__AIM OF THE TASK__: Among the lines of data below, reproduce only those from the one with "Expand the 默认字号" through the one with "The width and height of the screenshot is (1840, 1859).", exactly as they stand, both ends included.

__MATERIAL FOR THIS EXERCISE__:
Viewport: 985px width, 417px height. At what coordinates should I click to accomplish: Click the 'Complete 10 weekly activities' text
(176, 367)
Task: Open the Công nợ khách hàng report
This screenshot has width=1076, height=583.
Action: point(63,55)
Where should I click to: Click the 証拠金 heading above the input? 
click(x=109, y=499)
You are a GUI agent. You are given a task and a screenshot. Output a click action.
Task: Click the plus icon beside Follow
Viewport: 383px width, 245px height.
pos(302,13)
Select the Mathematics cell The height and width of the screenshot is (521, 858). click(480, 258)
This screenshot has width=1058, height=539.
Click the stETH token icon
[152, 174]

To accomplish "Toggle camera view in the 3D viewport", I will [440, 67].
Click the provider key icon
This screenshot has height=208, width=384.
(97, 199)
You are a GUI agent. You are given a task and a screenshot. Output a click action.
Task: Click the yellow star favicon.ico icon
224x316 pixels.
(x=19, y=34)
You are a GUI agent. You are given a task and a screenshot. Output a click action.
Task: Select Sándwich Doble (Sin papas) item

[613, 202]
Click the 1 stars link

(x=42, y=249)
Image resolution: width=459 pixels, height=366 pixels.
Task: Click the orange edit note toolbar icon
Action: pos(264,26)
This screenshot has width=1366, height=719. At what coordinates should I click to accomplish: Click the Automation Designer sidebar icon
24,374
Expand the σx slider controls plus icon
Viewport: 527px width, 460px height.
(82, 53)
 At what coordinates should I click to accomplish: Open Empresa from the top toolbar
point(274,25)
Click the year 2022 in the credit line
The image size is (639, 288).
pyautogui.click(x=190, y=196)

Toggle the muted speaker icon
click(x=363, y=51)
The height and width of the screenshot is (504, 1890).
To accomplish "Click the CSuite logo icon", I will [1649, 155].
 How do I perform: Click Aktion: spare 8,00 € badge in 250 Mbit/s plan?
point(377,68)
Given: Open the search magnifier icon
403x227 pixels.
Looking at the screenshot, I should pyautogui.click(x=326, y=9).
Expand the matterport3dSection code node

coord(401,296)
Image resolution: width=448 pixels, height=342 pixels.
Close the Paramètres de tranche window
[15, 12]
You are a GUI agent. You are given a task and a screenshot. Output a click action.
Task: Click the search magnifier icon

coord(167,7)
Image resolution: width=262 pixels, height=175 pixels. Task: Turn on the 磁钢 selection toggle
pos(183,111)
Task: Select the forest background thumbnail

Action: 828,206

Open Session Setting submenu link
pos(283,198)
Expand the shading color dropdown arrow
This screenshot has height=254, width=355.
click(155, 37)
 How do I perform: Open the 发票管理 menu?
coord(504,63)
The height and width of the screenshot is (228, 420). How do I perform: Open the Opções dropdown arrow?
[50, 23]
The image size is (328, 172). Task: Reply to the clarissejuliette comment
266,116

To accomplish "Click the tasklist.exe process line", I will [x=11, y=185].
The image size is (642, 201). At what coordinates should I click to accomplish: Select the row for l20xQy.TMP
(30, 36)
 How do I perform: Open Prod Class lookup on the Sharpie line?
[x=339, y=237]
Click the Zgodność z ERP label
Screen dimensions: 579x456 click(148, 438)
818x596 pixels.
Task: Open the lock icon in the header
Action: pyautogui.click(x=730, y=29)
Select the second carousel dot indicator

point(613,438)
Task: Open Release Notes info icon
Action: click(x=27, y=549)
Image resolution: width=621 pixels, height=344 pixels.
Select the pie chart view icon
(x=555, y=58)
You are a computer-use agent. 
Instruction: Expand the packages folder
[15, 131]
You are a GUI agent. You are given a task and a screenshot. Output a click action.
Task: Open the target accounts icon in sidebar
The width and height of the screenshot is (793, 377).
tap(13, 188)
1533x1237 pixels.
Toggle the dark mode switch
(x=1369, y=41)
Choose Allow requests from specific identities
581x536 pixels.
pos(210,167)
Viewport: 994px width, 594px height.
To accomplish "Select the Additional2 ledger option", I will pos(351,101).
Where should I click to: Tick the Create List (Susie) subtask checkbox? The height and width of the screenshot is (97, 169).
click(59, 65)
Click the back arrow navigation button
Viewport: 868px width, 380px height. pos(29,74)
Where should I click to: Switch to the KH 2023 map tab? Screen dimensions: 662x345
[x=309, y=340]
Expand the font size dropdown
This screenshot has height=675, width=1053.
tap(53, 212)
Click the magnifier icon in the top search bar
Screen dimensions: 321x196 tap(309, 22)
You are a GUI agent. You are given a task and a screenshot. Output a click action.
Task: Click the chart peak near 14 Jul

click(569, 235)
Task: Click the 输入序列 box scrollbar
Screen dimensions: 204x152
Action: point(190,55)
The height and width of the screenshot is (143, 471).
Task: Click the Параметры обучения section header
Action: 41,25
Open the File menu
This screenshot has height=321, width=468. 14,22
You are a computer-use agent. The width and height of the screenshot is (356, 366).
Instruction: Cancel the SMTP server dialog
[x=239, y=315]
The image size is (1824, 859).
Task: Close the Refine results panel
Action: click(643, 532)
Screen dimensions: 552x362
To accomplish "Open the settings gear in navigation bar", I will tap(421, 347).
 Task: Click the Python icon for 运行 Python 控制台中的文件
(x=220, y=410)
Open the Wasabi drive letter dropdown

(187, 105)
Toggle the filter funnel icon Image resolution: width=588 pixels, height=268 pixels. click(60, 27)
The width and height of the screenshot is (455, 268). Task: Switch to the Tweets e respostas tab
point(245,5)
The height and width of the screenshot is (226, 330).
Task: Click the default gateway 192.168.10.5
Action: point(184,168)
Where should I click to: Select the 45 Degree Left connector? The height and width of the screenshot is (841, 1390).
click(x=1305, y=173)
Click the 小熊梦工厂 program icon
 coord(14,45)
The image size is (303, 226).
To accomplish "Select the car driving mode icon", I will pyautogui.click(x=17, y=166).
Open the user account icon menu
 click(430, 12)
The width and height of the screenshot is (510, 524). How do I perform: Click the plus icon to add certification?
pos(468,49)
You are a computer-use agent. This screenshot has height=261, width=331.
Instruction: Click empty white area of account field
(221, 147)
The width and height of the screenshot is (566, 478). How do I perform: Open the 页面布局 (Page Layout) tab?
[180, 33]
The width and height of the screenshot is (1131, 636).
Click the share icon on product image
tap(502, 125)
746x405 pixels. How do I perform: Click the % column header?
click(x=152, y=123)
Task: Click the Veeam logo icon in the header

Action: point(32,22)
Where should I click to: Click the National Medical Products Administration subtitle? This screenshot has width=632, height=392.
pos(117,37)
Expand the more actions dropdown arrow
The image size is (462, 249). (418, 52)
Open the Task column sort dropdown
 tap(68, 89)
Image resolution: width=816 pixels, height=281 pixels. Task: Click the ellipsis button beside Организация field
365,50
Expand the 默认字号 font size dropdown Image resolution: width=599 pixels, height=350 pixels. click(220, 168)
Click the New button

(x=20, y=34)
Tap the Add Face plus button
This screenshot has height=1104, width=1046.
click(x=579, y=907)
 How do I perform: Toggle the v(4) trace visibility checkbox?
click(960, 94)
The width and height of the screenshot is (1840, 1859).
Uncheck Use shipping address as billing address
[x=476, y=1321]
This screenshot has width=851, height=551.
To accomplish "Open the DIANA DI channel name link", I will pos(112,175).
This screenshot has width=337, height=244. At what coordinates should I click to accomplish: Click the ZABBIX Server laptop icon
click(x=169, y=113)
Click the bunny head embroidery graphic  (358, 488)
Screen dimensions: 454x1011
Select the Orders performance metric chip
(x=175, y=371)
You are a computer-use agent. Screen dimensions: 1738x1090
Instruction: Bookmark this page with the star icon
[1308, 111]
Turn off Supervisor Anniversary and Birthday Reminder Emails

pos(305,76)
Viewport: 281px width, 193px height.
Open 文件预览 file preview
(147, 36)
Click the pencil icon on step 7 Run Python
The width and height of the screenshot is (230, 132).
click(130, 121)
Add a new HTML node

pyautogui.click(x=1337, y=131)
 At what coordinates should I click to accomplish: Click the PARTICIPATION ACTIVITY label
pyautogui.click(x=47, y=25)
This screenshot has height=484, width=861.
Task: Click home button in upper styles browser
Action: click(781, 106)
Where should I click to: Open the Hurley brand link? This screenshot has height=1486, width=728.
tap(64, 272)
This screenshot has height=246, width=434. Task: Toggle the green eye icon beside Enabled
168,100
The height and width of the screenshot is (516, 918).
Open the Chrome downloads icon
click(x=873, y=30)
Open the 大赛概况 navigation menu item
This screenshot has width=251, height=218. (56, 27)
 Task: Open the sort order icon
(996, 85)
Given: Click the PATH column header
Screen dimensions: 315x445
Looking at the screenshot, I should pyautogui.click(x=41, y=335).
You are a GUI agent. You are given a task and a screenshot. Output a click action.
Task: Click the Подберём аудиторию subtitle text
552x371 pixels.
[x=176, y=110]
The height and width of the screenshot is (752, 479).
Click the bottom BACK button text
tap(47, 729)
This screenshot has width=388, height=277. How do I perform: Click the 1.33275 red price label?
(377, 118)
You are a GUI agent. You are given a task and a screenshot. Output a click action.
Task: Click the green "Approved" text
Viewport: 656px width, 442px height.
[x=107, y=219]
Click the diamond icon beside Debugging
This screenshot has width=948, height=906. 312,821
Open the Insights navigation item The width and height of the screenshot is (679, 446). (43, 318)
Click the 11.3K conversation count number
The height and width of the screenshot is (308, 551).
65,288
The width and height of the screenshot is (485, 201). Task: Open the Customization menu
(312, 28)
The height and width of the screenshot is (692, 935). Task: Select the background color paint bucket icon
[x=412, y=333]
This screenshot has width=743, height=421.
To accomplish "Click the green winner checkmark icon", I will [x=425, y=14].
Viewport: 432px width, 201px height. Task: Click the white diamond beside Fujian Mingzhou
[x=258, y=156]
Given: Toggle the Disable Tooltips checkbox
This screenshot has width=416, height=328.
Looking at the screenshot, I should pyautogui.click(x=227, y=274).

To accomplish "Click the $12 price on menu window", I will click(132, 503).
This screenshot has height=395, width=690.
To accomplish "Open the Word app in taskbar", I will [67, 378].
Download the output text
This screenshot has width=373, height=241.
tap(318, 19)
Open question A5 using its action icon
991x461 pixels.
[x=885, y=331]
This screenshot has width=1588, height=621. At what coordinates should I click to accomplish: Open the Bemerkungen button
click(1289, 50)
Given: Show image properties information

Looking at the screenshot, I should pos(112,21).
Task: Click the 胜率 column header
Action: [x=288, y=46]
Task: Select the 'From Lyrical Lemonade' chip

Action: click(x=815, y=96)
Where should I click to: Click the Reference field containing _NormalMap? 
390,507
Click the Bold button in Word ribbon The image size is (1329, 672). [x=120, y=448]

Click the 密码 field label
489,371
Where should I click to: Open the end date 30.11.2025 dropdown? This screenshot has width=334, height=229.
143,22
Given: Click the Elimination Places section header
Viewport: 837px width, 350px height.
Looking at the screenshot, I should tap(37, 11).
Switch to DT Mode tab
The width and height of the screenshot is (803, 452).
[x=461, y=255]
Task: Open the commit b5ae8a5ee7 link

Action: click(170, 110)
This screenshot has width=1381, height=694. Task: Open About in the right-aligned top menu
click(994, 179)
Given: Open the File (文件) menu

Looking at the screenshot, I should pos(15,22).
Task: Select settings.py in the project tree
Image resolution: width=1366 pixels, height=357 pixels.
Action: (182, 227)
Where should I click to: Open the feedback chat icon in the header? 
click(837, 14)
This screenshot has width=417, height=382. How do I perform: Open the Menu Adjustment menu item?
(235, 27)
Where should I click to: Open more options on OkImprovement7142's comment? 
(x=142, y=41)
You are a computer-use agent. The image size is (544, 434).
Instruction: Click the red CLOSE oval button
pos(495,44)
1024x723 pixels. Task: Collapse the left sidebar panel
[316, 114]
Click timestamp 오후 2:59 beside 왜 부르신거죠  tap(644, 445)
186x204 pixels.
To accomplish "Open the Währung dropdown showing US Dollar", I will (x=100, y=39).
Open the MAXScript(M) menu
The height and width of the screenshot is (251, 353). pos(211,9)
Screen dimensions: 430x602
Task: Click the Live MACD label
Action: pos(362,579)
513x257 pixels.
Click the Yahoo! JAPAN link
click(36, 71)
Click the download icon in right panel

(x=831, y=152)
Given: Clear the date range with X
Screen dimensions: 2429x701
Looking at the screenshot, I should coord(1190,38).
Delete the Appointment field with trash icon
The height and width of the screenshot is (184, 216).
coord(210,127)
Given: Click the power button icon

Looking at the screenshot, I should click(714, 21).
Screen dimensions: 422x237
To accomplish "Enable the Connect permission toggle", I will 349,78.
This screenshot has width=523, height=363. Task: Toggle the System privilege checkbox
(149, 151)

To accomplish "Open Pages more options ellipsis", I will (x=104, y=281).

__SOLUTION TO THE EXERCISE__:
Expand the 默认字号 font size dropdown Image resolution: width=599 pixels, height=350 pixels. click(220, 168)
Click the New button

(x=20, y=34)
Tap the Add Face plus button
This screenshot has height=1104, width=1046.
click(x=579, y=907)
 How do I perform: Toggle the v(4) trace visibility checkbox?
click(960, 94)
The width and height of the screenshot is (1840, 1859).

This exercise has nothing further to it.